Study Validates Prognostic Value of mTOR Pathway Markers in RCC
An external validation study has confirmed that biomarkers of the mTOR pathway have prognostic value in patients with clear cell renal cell carcinoma.
Micrograph of clear cell RCC; source: Nephron, Wikimedia Commons
An external validation study has confirmed that biomarkers of the mammalian target of rapamycin (mTOR) pathway have prognostic value in patients with clear cell renal cell carcinoma (RCC) and may help physicians to identify those patients who could benefit from additional treatments.
“Molecular markers have the ability to discriminate between tumors of varying biologic potential and can aid in clinical risk stratification,” Ahmed Q. Haddad, MD, PhD, of the University of Texas Southwestern Medical Center, and colleagues wrote in Cancer. “Molecular staging also has the advantage that it can be performed preoperatively on tissue biopsy specimens and may therefore have benefit in augmenting treatment decisions.”
In prior research, researchers from the University of Texas Southwestern Medical Center reported on a panel of mTOR markers that were associated with aggressive tumor biology and inferior outcomes. The panel included phosphorylated-S6, phosphorylated-mTOR (p-mTOR), mTOR, phosphorylated-AKT, hypoxia inducible factor-1α, Raptor, phosphatase and tensin homolog (PTEN), phosphoinositide 3-kinase (PI3K), and phosphorylated 4E-binding protein-1 (p-4EBP1).

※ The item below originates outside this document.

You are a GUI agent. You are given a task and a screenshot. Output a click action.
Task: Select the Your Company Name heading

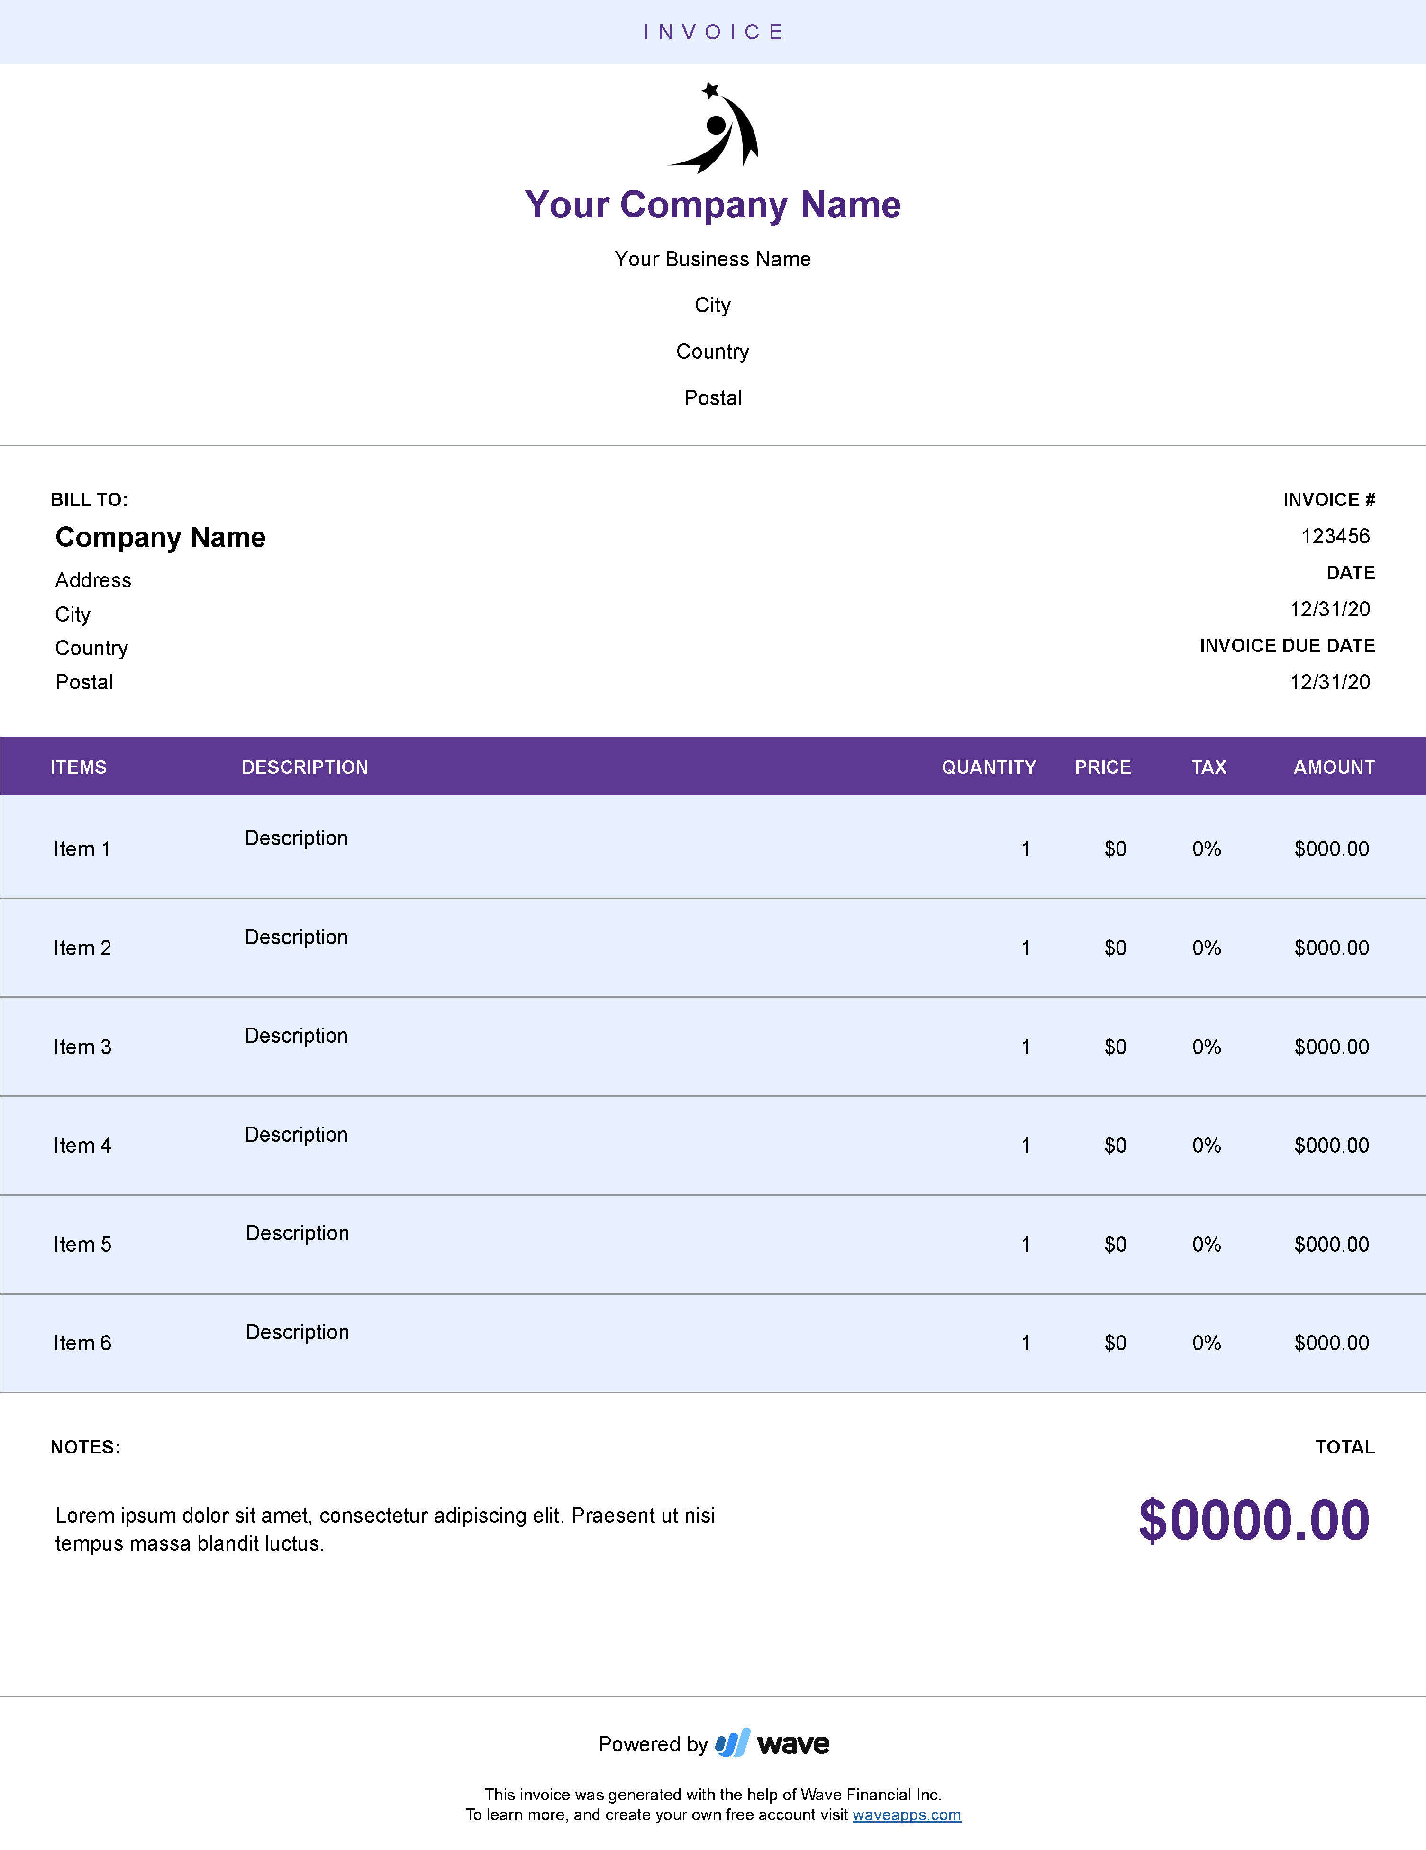[713, 205]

In this study, Haddad and colleagues sought to further validate the value of these markers. They performed immunohistochemistry for five markers-PTEN, PI3K, p-mTOR, phosphorylated-S6 (p-S6), and p-4EBP1-on tissue microarrays from 528 patients with non-metastatic clear cell RCC treated surgically at four centers. The patients had a median follow-up of 56.5 months.
At follow-up, 14.4% of patients had disease recurrence, 9.7% of patients had died of the disease, and 7.4% died from other causes. All patients examined had alteration of at least one of the markers. Specifically, 52.7% had alteration of PI3K; 77.5%, PTEN; 25.4%, p-mTOR; 86.4%, p-4EBP1; and, 29.7%, p-S6.
Results of a multivariate analysis that adjusted for stage, grade, and nodal status showed that alterations in p-4EBP1 and p-S6 were associated with worse recurrence-free survival (hazard ratio [HR] = 2.81; 95% CI, 1.21-6.53; P = .02; and HR = 1.92; 95% CI, 1.19-3.11; P = .01, respectively).
The researchers also noted a strong association with recurrence-free survival and the total number of altered biomarkers. Patients with 4–5 altered biomarkers had a significantly increased HR for recurrence-free survival compared with those patients with 0–1 altered biomarkers (HR = 3.20; P = .02 for patients with a high vs low 5-biomarker score).
The researchers also evaluated the benefit of looking at only those two alterations that showed significant association with recurrence-free survival on univariate analysis (p-S6 and p-4EBP1). The panel consisting of these two markers independently predicted for worse recurrence-free survival (HR = 4.38; P = .003 for patients with a high vs low 2-biomarker score).
“The 2-marker score improved the AUC from 0.772 to 0.782, and the net reclassification improvement was significant (0.357, P = .004), demonstrating that the addition of the 2-marker score significantly improved the classification of predicted risk of recurrence compared with the baseline clinical model incorporating stage, grade, and lymph node status,” the researchers wrote. “These findings suggest that future validation studies could utilize the abbreviated 2-marker scoring system, which would be more cost effective and easier to implement than the 5-marker panel.”